Reading passage =>
┏━━

In Evolution’s Rainbow, Joan Roughgarden challenges my current understanding of gender in several ways. She focuses on gender identity, whereas theorists like Judith Butler typically focus on gender as being something one does, not something one is. She also believes that gender identity can be changed and that there is a time period after which gender identity is set and cannot be changed. Given data that she has found, according to Roughgarden, “gender identity appears to form sometime between three months before birth and twelve months after birth” (244). I tend to believe that outside factors, such as how a child is raised, cannot change a person’s gender identity. However, I do believe that it is possible for a person’s gender identity to change, even well past a person’s first birthday. Roughgarden’s data regarding the ability to change a child’s gender identity rests on the assumption that the children in question initially had gender identities that corresponded with the sexes they were designated at birth. For example, in the case of the male baby that was raised as a girl and later completely identified as female, the assumption that the upbringing changed the baby’s gender identity assumes that the baby would otherwise have identified as a male. Roughgarden also views gender identity as a “cognitive lens” (244) that determines whether a baby will emulate a male or female tutor in forming his or her gender identity.
For the remainder of the semester, I would have the focus of the course be on transcending gender. Given that Roughgarden’s book has established that there are more than two sexes and more than two genders in human society, I think that exploring those other gender possibilities seems like a logical move. In keeping with the theme of re-imagining education in Peggy McIntosh’s essay “Interactive Phases of Curricular Re-Vision: A Feminist Perspective,” I would also like to look at the ways in which activism could be incorporated into the class.

┗━━

Tasks to carry out =>
1. List every person named in the reflection on Evolution's Rainbow.
2. According to the reflection on Evolution's Rainbow, what time period does Roughgarden give for when gender identity appears to form?
3. Write out the part of the reflection on Evolution's Rainbow starting at "For the remainder" and ending at "into the class.".

Dataset extract =>
┏━━

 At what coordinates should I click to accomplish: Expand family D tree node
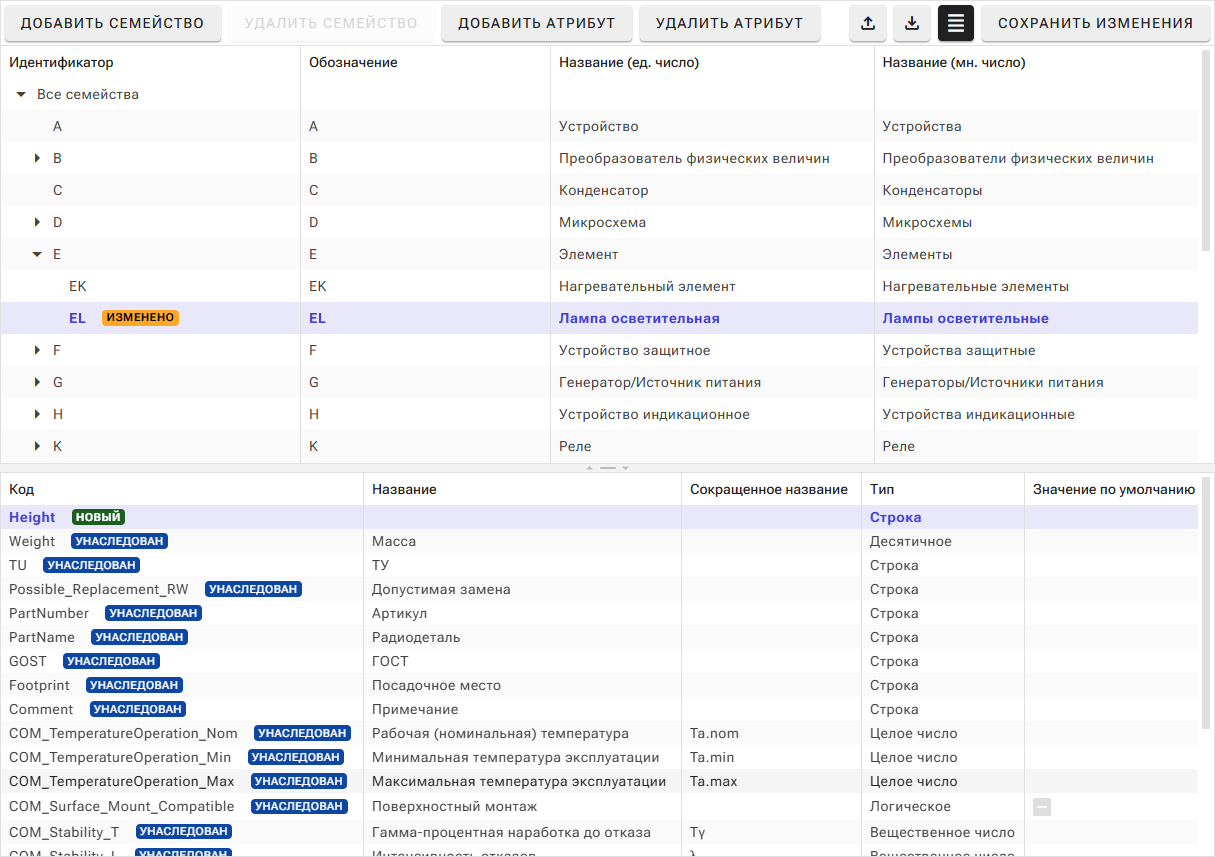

┗━━

Task-by-task solutions =>
1.
Joan Roughgarden
Judith Butler
Peggy McIntosh

2. Sometime between three months before birth and twelve months after birth.

3.
For the remainder of the semester, I would have the focus of the course be on transcending gender. Given that Roughgarden’s book has established that there are more than two sexes and more than two genders in human society, I think that exploring those other gender possibilities seems like a logical move. In keeping with the theme of re-imagining education in Peggy McIntosh’s essay “Interactive Phases of Curricular Re-Vision: A Feminist Perspective,” I would also like to look at the ways in which activism could be incorporated into the class.